In C.A.E. Inc. v. The Queen, 2013 FCA 92, the Federal Court of Appeal (FCA) sets the Tax Court of Canada (TCC) straight on some fundamentally important tax principles: the interplay between inventory and depreciable property. The facts provide useful context. The company’s business was building and exploiting commercial airline flight simulators in one of three ways: selling them, leasing them, or using them to sell training services. The company had leased certain simulators in prior years, and sold some of these in subsequent years to a financial institution in sale-leaseback arrangements. The company claimed capital cost allowance (CCA) on all the leased simulators in the prior years, and reported capital gains on the sale portion of the sale-leaseback arrangements. The Canada Revenue Agency (CRA) reassessed by disallowing the CCA and treating the gain on the sales as ordinary income. The Tax Court allowed the CCA but said the gain in the sale-leaseback arrangements was ordinary income. The FCA reversed the TCC. The FCA held that the gain in the sale-leaseback arrangements was a capital gain, and that CCA was available for all but two of the leased simulators. In the course of its judgment, the FCA clarified the following fundamental tax principles.

  • Ordinarily, where a property is held for sale, any ultimate sale of that property is ordinary income. This remains so notwithstanding that the property may be used to earn income (rental or leasing income) in the interim.
  • Here, however, the sale of the particular simulators to the financial institutions could be distinguished. The properties were indeed sold, but the leasing component of the composite sale-and-leaseback arrangements extended over a period of 20 to 21 years. The arrangement allowed the company to carry on its leasing/service activities with respect to the applicable simulators throughout this period. This meant the simulators did not lose their character as capital property at any time. Accordingly, the sale to the financial institutions as part of sale-leaseback arrangements did not generate ordinary income, but rather a capital gain. In addition, the company was entitled to claim CCA in respect of all but two of these (leased) simulators because fundamentally they were not held for sale.
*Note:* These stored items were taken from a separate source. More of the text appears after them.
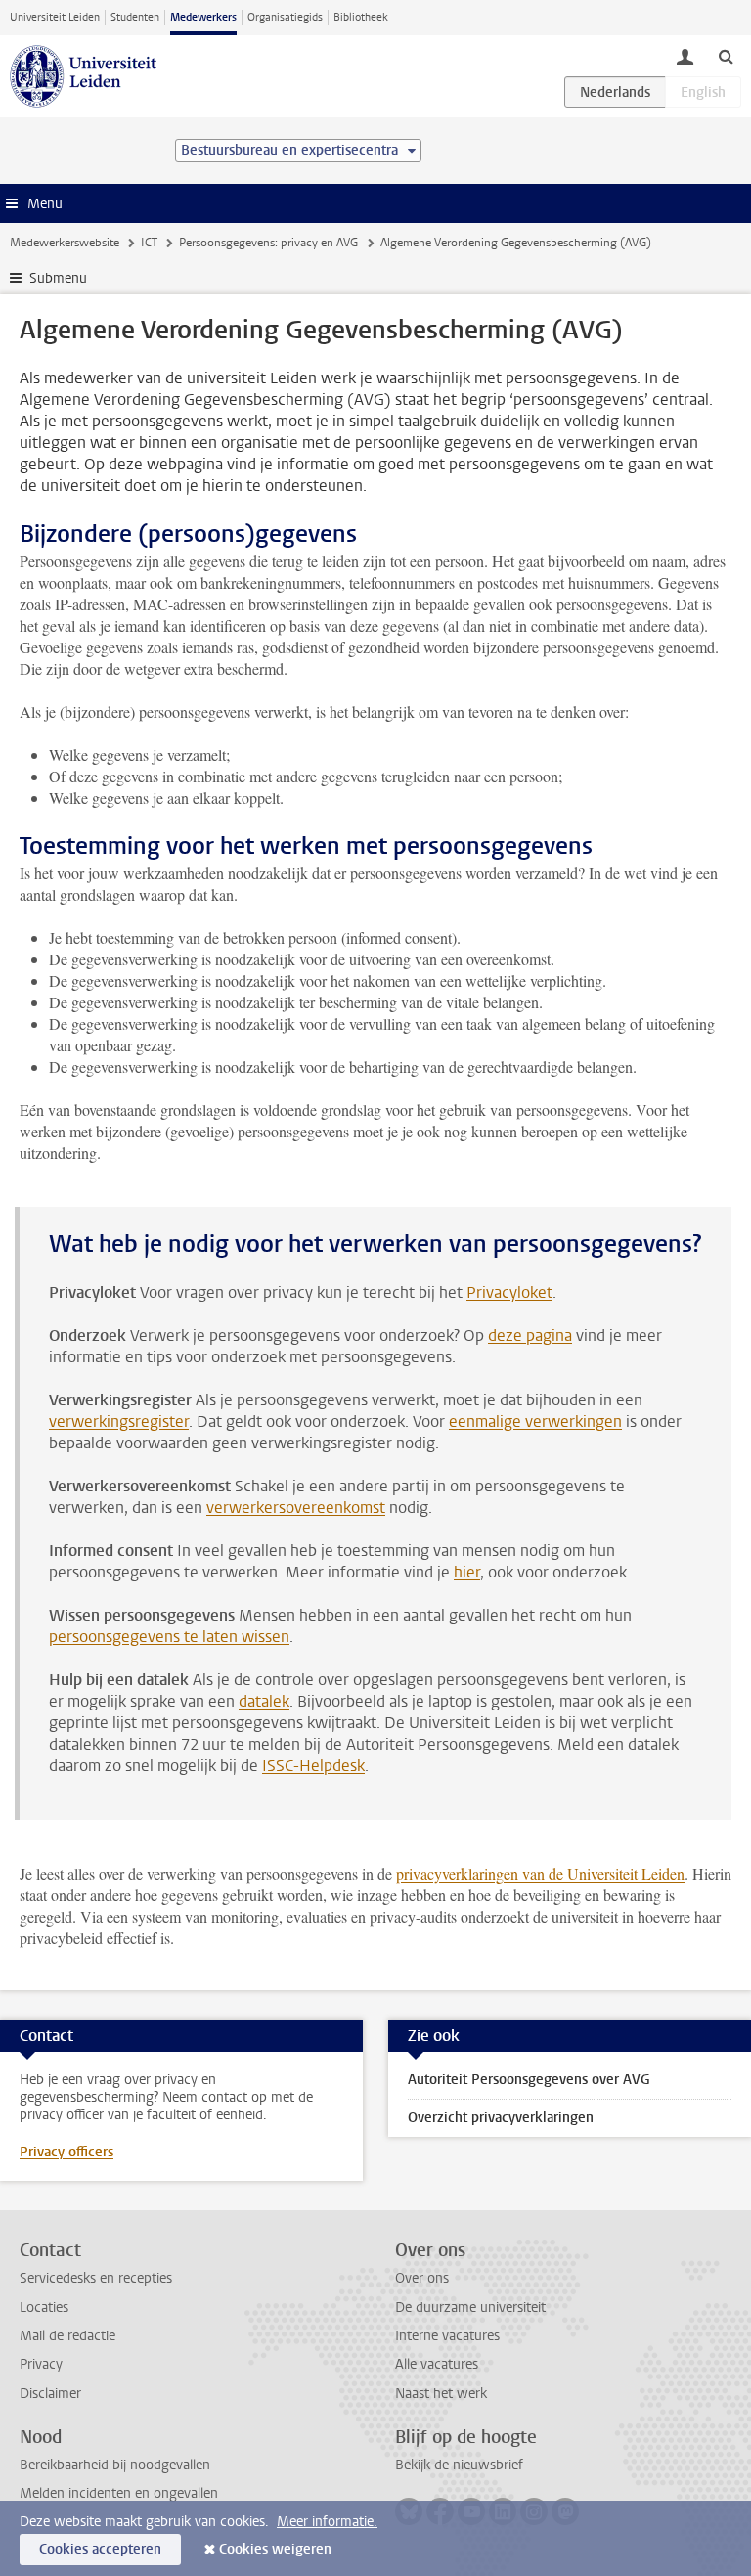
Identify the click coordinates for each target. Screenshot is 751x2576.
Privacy (41, 2364)
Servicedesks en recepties (96, 2278)
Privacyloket (509, 1292)
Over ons (422, 2278)
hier (467, 1572)
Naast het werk (441, 2393)
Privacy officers (66, 2152)
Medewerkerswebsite (64, 242)
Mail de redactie (67, 2336)
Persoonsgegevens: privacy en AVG (268, 242)
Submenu (58, 278)
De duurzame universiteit (470, 2307)
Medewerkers (203, 17)
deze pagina (530, 1335)
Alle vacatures (436, 2364)
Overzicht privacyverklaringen (501, 2118)
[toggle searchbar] (725, 55)
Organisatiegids (285, 17)
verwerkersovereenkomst (295, 1507)
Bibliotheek (360, 17)
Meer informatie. (327, 2521)
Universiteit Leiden (55, 17)
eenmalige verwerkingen (535, 1421)
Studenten (134, 17)
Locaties (44, 2307)
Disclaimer (50, 2393)
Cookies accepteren (100, 2549)
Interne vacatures (447, 2336)
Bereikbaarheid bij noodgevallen (115, 2465)
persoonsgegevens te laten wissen (169, 1636)
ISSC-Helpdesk (313, 1765)
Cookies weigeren (275, 2549)
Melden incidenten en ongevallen (119, 2493)
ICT (149, 242)
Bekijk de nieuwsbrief (459, 2465)
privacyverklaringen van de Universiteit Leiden (540, 1873)
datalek (264, 1701)
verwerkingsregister (119, 1421)
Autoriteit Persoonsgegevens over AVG (529, 2079)
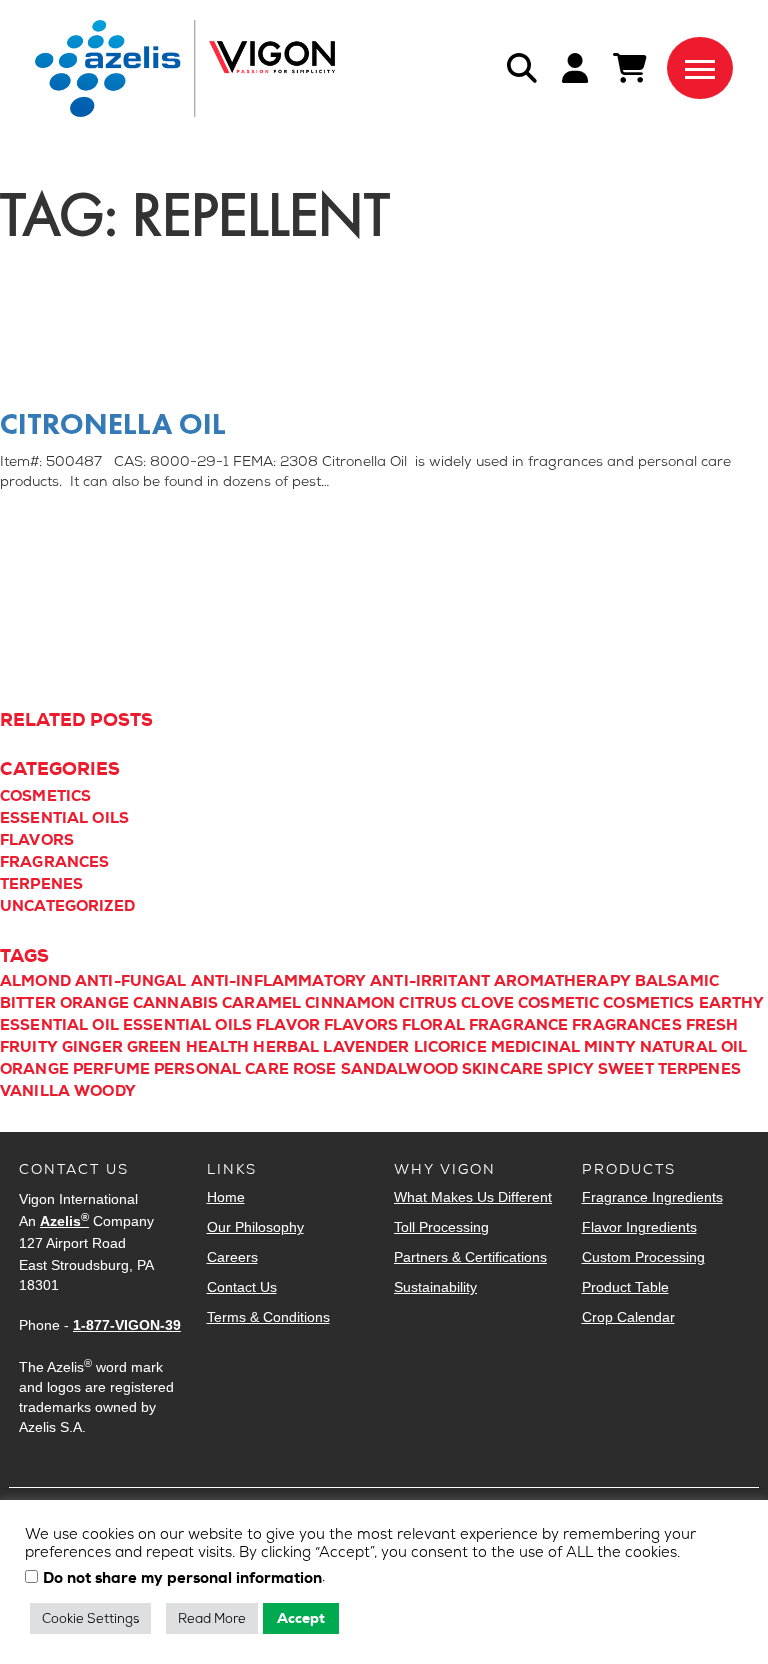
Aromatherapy (562, 981)
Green (154, 1047)
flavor (288, 1025)
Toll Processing (441, 1227)
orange (34, 1069)
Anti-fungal (131, 981)
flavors (361, 1025)
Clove (487, 1003)
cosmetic (558, 1003)
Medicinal (535, 1047)
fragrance (518, 1025)
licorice (450, 1047)
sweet (626, 1069)
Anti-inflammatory (279, 981)
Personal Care (221, 1069)
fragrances (627, 1025)
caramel (261, 1003)
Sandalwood (400, 1069)
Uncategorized (67, 906)
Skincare (502, 1069)
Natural (678, 1047)
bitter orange (64, 1003)
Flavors (37, 840)
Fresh (712, 1025)
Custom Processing (643, 1257)
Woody (105, 1091)
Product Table (625, 1287)
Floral (433, 1025)
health (218, 1047)
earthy (732, 1003)
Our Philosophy (255, 1227)
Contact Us (242, 1287)
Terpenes (41, 884)
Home (226, 1197)
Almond (35, 981)
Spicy (570, 1069)
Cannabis (175, 1003)
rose (315, 1069)
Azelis (64, 1221)
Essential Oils (64, 818)
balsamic (677, 981)
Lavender (366, 1047)
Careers (232, 1257)
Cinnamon (350, 1003)
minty (610, 1047)
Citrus (428, 1003)
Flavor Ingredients (639, 1227)
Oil (734, 1047)
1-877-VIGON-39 (127, 1325)
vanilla (35, 1091)
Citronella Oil (113, 424)
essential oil (59, 1025)
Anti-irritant (430, 981)
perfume (111, 1069)
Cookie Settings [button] (90, 1618)
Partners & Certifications (470, 1257)
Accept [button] (301, 1618)
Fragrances (55, 862)
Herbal (286, 1047)
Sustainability (435, 1287)
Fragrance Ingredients (652, 1197)
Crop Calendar (628, 1317)
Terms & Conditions (268, 1317)
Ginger (92, 1047)
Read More (212, 1618)
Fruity (29, 1047)
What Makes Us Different (473, 1197)
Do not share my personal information (182, 1579)
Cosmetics (45, 796)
  • The remaining two simulators were leased out by the company under a lease agreement that included “a firm purchase option” at a fixed price. This option could be exercised during the term of the agreement. If these options were exercised, the company would have no choice but to cease using the simulators and sell them. As a result, the FCA concluded that these simulators were being “held for sale” and (as such) constituted inventory. No CCA could be claimed for these simulators simply because inventory is specifically excluded from the definition of depreciable property (see Regulation 1102(1)(b)). These two simulators were not in fact sold (to anyone). It seems clear the FCA would have found that any gain on the sale of these two simulators would have been ordinary income.
  • Finally, although not directly relevant to its decision, the FCA expressly stated that the statutory change-of-use rules in s. 13(7) and s. 45(1) are engaged when a property is converted from depreciable property to inventory, and vice versa.